Table 1 Comparison between different parts of speech

Meanwhile, we compare the different dimension of the vector and we find feature dimension has less influence on the accuracy of classification, The result is shown in Table 2. So we decide to choose the 3000 as the feature dimension, after this section every text is represented as a vector.

Table 2 Comparison between different dimensions of vector

Word embedding models capture useful information from unlabeled corpora, so we try to use word embeddings as the feature to improve the performance of certain tasks. The first task is the sentiment classification in which the word embedding is the only feature, the second task we use word embedding as an additional feature to achieve the sentiment classification.
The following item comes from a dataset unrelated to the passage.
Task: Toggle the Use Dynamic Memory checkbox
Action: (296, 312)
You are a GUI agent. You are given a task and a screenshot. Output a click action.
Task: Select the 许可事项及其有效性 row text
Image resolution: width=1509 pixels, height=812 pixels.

According to experiment of Siwei Lai [9] which proves the simplest model, Skip-gram, is the best choice when using a 10M- or 100M- token corpus. We use the Skip-gram model to train the word embedding and the dimension of every term is 100, the word embeddings are used as feature to classify.

3.1 Pooling

In the section we use word embedding as feature, we meet a problem that we find it is hard to standardizing the vector, we hope to use the word embedding to reduce the dimension of vector and we can also remain the semantic information of every review at the same time. However, after preprocess every text are divided as diverse words and the number of words is different. At the first time we simply add the every word embedding which occurs in the text together Unfortunately we find the result is not good enough, the method of simple addition which loses the connection between words, so we propose the pooling method to standardizing the vector, we split the 3000 index of words into 10 parts and we add every word embedding which occurs in same part, if there is no words in this part, we use a zero vector of 100 dimension to express this part, finally we connect the vector according to the sequential order as the final expression of text. After comparison we find pooling method performs much better than simple addition method, the result is shown in Table 3.
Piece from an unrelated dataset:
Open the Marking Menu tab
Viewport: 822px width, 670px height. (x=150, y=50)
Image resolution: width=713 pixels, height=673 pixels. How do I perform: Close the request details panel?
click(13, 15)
Table 3 Comparison between pooling and no pooling

3.2 Classification Result

In this section we firstly compare SVM and ELM with kernels as the sentiment classifier in one-hot representation, the simulations for SVM and ELM with kernels algorithms are carried out in MATLAB environment running in a Core i7-4770, 3.40GHz CPU, 32G RAM. In Table 4. we find ELM with kernels performs better than SVM both in accuracy and saving times.

Table 4 Comparison between SVM and ELM with kernels

Then we compare the one-hot representation and word embedding with pooling, we try to connect the one-hot representation and word embedding as combined feature, it works but the promotion of accuracy is very tiny. The final result is shown in Table 5. The curve of training accuracy versus the kernel parameters is shown in Fig. 5.

Table 5 Comparison between one-hot representation and word embedding
Fig. 5
figure 5

The curve of testing accuracy versus the Kernel Parameters

4 Conclusion

This paper thought the analysis of the emotional polarity of text as two-classification problems. We used the VSM model to represents a document, and compared one-hot representation and word embedding in expressing words, ELM with kernel gave out the result of classification. Our main operation to the data set was cleaning, word segmentation, removing stop words, feature selection and classification. We found word embedding with pooling method has more advantages than one-hot representation in reducing the dimension of text vectoring, simultaneously it also captured both the semantic and syntactic information of words. In the part of classifier we found it took less time for ELM to training and testing the same data set than SVM. The further research we think is to design a better corpus for getting better word embeddings, we hope the word embedding can help to improve some certain tasks of sentiment classification.